Similarly, to filter out individuals, as might be performed with –keep in PLINK, requires using filter:

my_individuals <- c("GRC14300079", "GRC14300142", "GRC14300159")

data %>% filter(id %in% my_individuals)
#> # A gen_tibble: 16 loci
#> # A tibble:     0 × 3
#> # ℹ 3 variables: id <chr>, population <chr>, genotypes <vctr_SNP>

Quality control for linkage

Linkage is managed through clumping in tidypopgen with loci_ld_clump().

This option is similar to the –indep-pairwise flag in PLINK, but results in a more even distribution of loci when compared to LD pruning.

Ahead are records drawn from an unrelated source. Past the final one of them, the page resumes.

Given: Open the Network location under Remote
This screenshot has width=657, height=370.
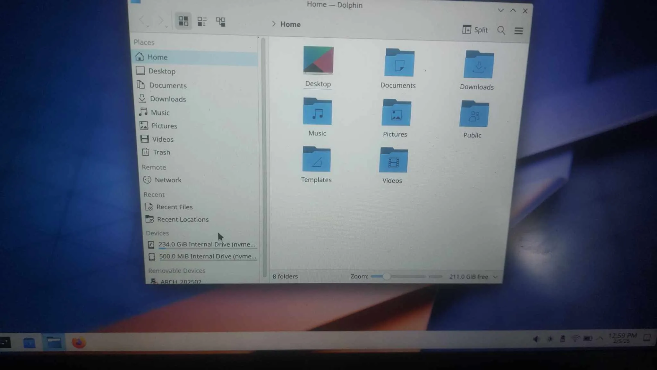Looking at the screenshot, I should coord(168,180).
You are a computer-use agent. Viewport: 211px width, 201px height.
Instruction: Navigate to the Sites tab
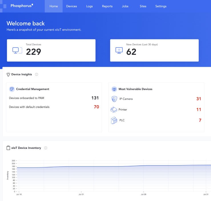point(143,6)
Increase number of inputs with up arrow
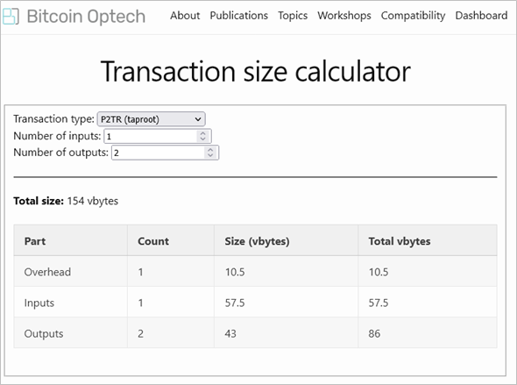 202,133
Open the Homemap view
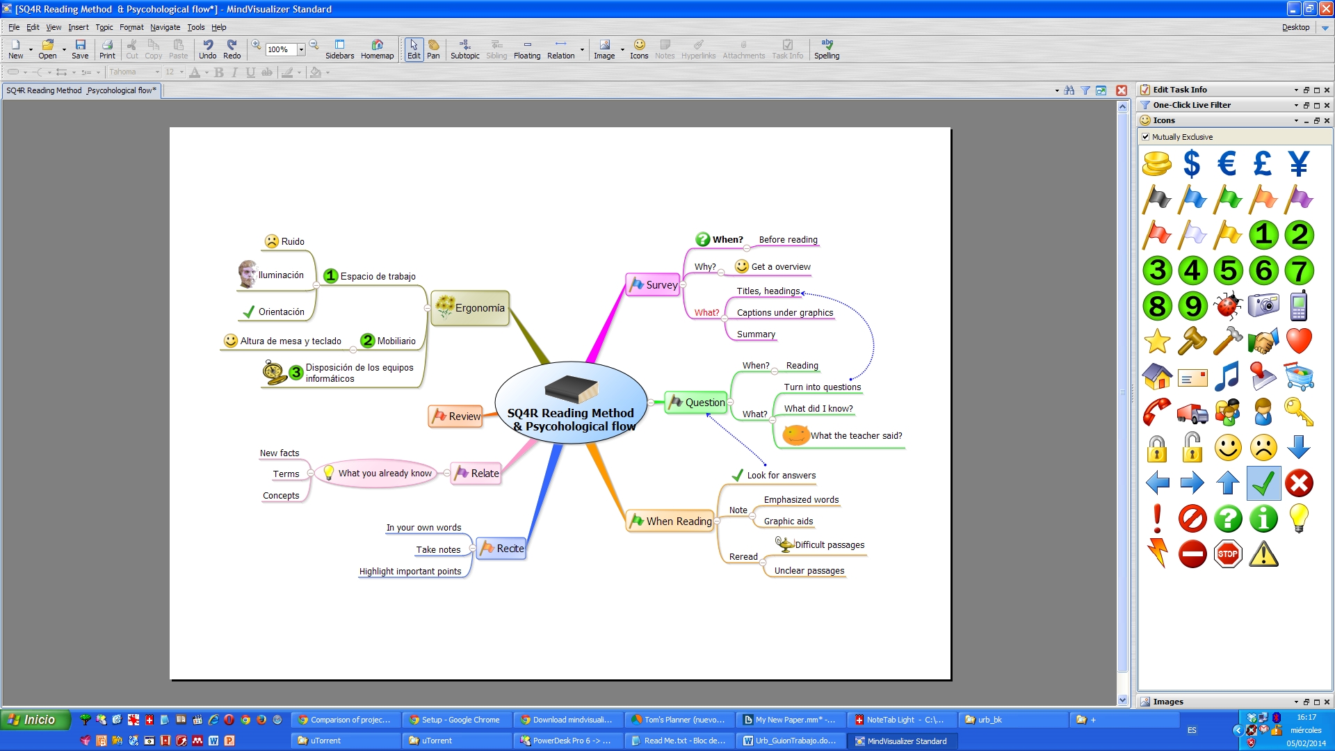Viewport: 1335px width, 751px height. pos(377,49)
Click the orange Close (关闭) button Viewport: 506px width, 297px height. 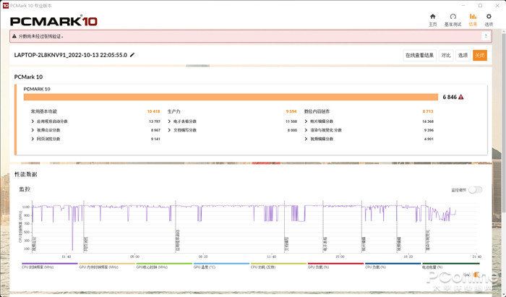pyautogui.click(x=480, y=55)
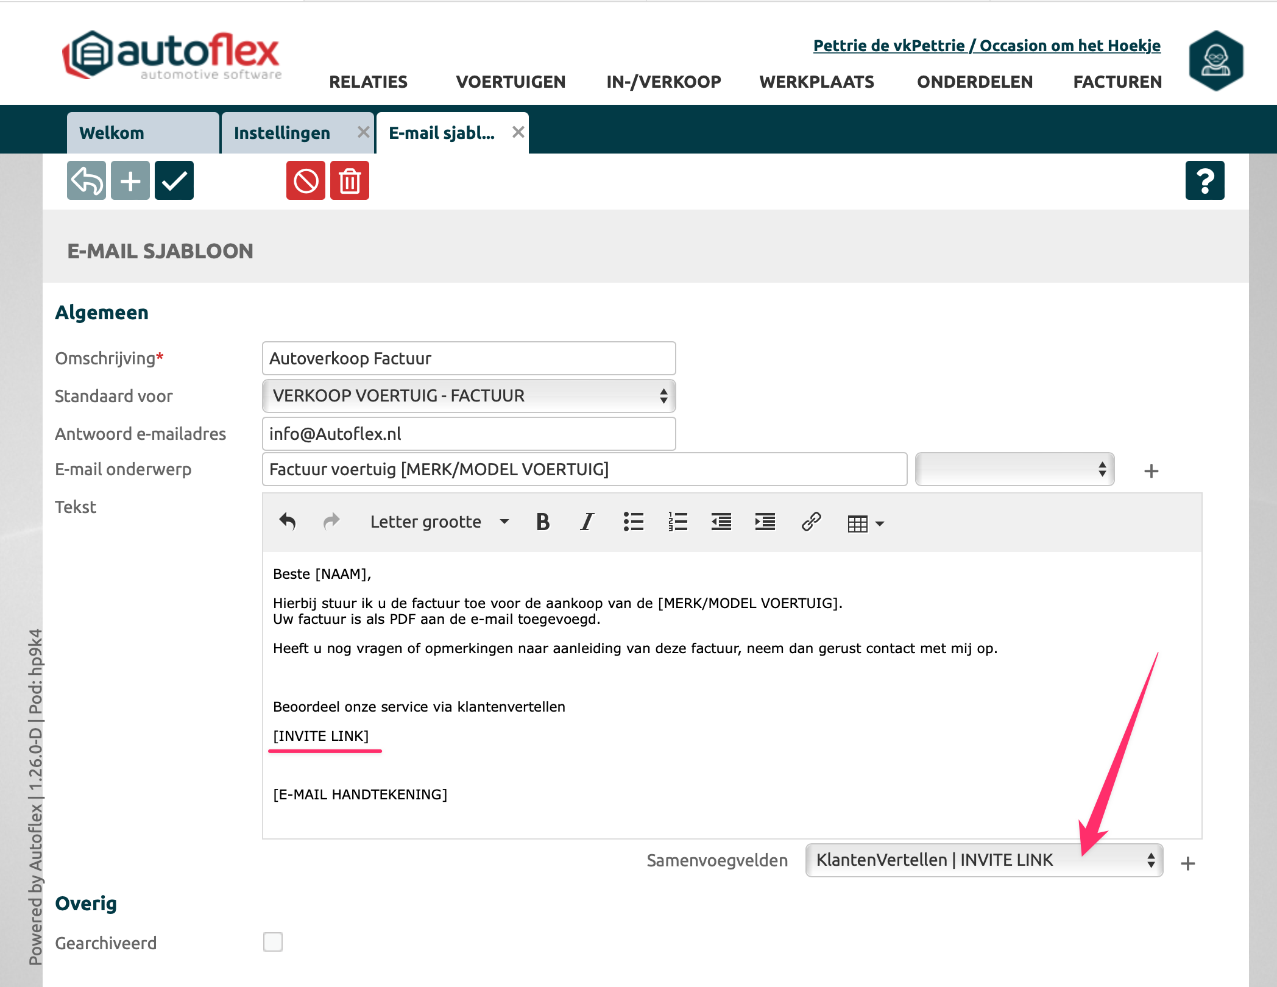Open the Standaard voor dropdown
The height and width of the screenshot is (987, 1277).
(x=469, y=396)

To explore why clumping is preferable to pruning, see https://privefl.github.io/bigsnpr/articles/pruning-vs-clumping.html

Quality control for relatedness (KING)

KING	`tidypopgen`
–kinship	`pairwise_king()`
–distance	`pairwise_ibs()`
–unrelated	`filter_high_relatedness()`

pairwise_king() implements the KING-robust estimator of kinship equivalent to –kinship in KING. To remove related individuals, instead of using –unrelated –degree, the user can pass the resulting kinship matrix and a relatedness threshold to filter_high_relatedness, which will return the largest possible set of unrelated individuals.

Merging datasets:

PLINK	`tidypopgen`
–bmerge	`rbind()`
–flip-scan	`rbind_dry_run()`
–flip	use ‘flip_strand = TRUE’ in `rbind()`

In PLINK, data merging can fail due to strand inconsistencies that are not addressed prior to merging. PLINK documentation suggests to users to try a ‘trial flip’ of data to address this, and then to ‘unflip’ any errors that remain. In tidypopgen, when data are merged with rbind, strand inconsistencies are identified and automatically flipped, avoiding multiple rounds of flipping before merging.

PLINK does allow users to identify inconsistencies prior to merging with –flip-scan, and this functionality is included in the tidypopgen rbind_dry_run(). rbind_dry_run() reports the numeric overlap of datasets, alongside the number of SNPs to ‘flip’ in the new target dataset, as well as the number of ambiguous SNPs.

Data are only merged one set at a time, there is no equivalent to –merge-list.

Analysis:

PLINK	`tidypopgen`
–pca	See `gt_pca()` for pca options
–fst	`pairwise_pop_fst()` with `group_by()`
–homozyg	`gt_roh_window()`